For me one of the highlights of the IntraTeam 18 Event was listening to James Robertson (Step Two) talking about the Digital Employee Experience (DEX). As James highlighted, organisations spend a significant amount of time and money working on a customer digital experience but pay little attention to digital experience of employees. The recent publication of a report entitled The Digital Workplace Skills Framework by Elizabeth Marsh (Digital Work Research) is therefore very timely indeed. Elizabeth worked for Reuters and T-Mobile as an intranet manager, and then moved to the Digital Workplace Group as Director of Research. This report is the outcome of taking time out to gain an MSc in Psychology. As a result the 37 page report is an astute blend of practitioner experience and academic rigour.

The report begins with a consideration of digital literacy, a concept that dates back to the 1990s. As a note in passing, the associated term of “information literacy” was coined by a good friend of mine, Paul Zurkowski, back in 1974. There are many definitions of digital literacy. Elizabeth has chosen “Digital literacy is the awareness, attitude and ability of individuals to appropriately use digital tools and facilities.”

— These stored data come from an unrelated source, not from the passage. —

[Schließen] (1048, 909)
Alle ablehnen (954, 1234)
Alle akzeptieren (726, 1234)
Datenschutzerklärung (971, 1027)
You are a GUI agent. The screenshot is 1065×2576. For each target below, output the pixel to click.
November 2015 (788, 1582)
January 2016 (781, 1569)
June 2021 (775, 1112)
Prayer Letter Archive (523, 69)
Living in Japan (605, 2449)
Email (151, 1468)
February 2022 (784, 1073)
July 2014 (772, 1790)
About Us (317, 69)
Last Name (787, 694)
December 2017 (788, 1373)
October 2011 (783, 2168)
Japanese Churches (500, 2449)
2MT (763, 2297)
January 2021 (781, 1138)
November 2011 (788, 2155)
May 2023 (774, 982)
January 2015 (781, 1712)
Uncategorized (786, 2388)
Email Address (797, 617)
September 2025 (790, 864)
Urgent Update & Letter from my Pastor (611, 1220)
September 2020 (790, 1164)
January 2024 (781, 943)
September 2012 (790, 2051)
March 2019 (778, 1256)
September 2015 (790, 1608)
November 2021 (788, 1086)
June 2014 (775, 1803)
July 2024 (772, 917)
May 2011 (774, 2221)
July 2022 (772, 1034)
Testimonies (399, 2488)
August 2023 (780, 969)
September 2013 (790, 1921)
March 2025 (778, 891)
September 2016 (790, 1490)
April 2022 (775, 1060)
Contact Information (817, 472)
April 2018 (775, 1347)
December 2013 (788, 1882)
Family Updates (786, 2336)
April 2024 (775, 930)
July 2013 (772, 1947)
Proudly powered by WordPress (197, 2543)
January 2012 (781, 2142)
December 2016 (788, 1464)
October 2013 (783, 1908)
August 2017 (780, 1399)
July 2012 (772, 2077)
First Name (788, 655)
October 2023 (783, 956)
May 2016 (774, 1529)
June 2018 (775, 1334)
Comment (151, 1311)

The four segments of her digital workplace framework are Using the Digital Workplace, Process and Apply (which includes discovery), Create and Connect and Think and Adapt. Each of these has four facets. As an example, Process and Apply has the facets of Access, Evaluate, Assimilate and Apply. Elizabeth provides a very clear commentary on each of the sixteen facets, and in doing so highlights the complexities of ensuring that employees have an appropriate range of digital literacy tools for the roles they are being asked to undertake. An especially valuable feature is a set of questions for each facet that can be used to assess skills levels. To take the Access level as an example

  • I find it difficult to formulate a search query on the intranet.
  • I am able to identify the information I need in the digital workplace to do my job.
  • I can easily find experts to answer questions in the digital workplace.
  • Finding the information I need to do my job involves a lot of wasted time.

The report concludes with a very useful list of references to research papers and books on digital literacy models and on related topics. When you look at the citations the range of journals that see digital literacy as an element of their scope is very wide indeed.

This is a very well researched and presented report. The clarity of the writing makes the topic very accessible and the high production quality means that you could send it to the most senior management level in your organisation with the confidence that they will open it, read it, and hopefully discuss it. Too much of the hype about digital workplaces focuses on adoption levels of the technology. This report makes it clear that the level of active adoption is explicitly linked to the digital literacy skills of those who need to use the technology. An initial read of this free report will take you no more than a cup of coffee. Then I guarantee you will go back to the beginning and read through again much more slowly and with an increasing realization of the work that lies ahead for your organisation if it is to achieve its vision for a digital workplace that engages and empowers your employees.